The case is that of Gray v Hurley, which is a complex, worldwide dispute in which the parties had been in a relationship from March 2013 to January 2019 and were in dispute about various valuable assets, sums of money and investments. During their relationship, the couple travelled regularly though had spent more time in London than anywhere else, albeit less than half of the relationship was spent in London.

The claimant started proceedings in England, arguing that each of the assets and investments had been purchased with her money and had not intended to be gifts. She was therefore seeking a declaration as to her ownership of these assets. There was also an allegation that there had been undue influence exerted over her by the defendant.

The defendant also started proceedings against the claimant in his native New Zealand, relying on New Zealand law which states that when a couple separated, their property was to be classified as either relationship or separate property.

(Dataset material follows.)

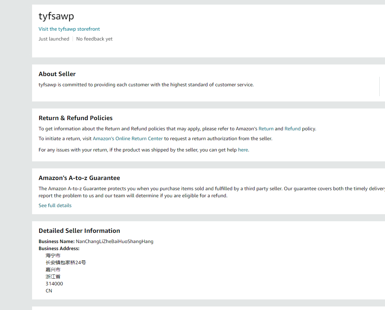Click the 海宁市 address line

53,255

In relation to the English proceedings, the claimant obtained an order for alternative service, by which she was given permission to serve the claim form on the defendant by way of Whatsapp message. The defendant then made an application to challenge the court’s jurisdiction, to set aside the order for alternative service and for a stay of the proceedings.

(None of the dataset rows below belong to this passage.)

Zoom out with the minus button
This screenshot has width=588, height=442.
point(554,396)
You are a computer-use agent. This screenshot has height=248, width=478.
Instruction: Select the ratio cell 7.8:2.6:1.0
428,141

In respect of the jurisdiction point, there were various arguments about where the defendant was domiciled; whether a certain part of the claim, relating to an Italian property was subject to exclusive jurisdiction of the Italian courts and whether England was the appropriate forum for the case to be tried or whether there should be a similar test as with marital disputes where the presumption was that the law of the husband’s domicile applied to govern the mutual property rights.

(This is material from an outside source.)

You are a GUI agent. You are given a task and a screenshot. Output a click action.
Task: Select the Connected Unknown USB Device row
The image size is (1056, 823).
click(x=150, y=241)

Having considered all the arguments, it was held that the English courts did have jurisdiction. It therefore followed that the earlier order for alternative service, obtained by the claimant still had effect. Accordingly, the claimant had been entitled to serve the claim form on the defendant out of jurisdiction, extended to enable this to be done by WhatsApp.

This decision shows how the courts are now adapting traditional methods of service to take account of the technology available. By enabling a party to serve documents through the use of technology, the court also helps keep costs to a minimum as it avoids the need to instruct a process server over in New Zealand to deliver the documents personally.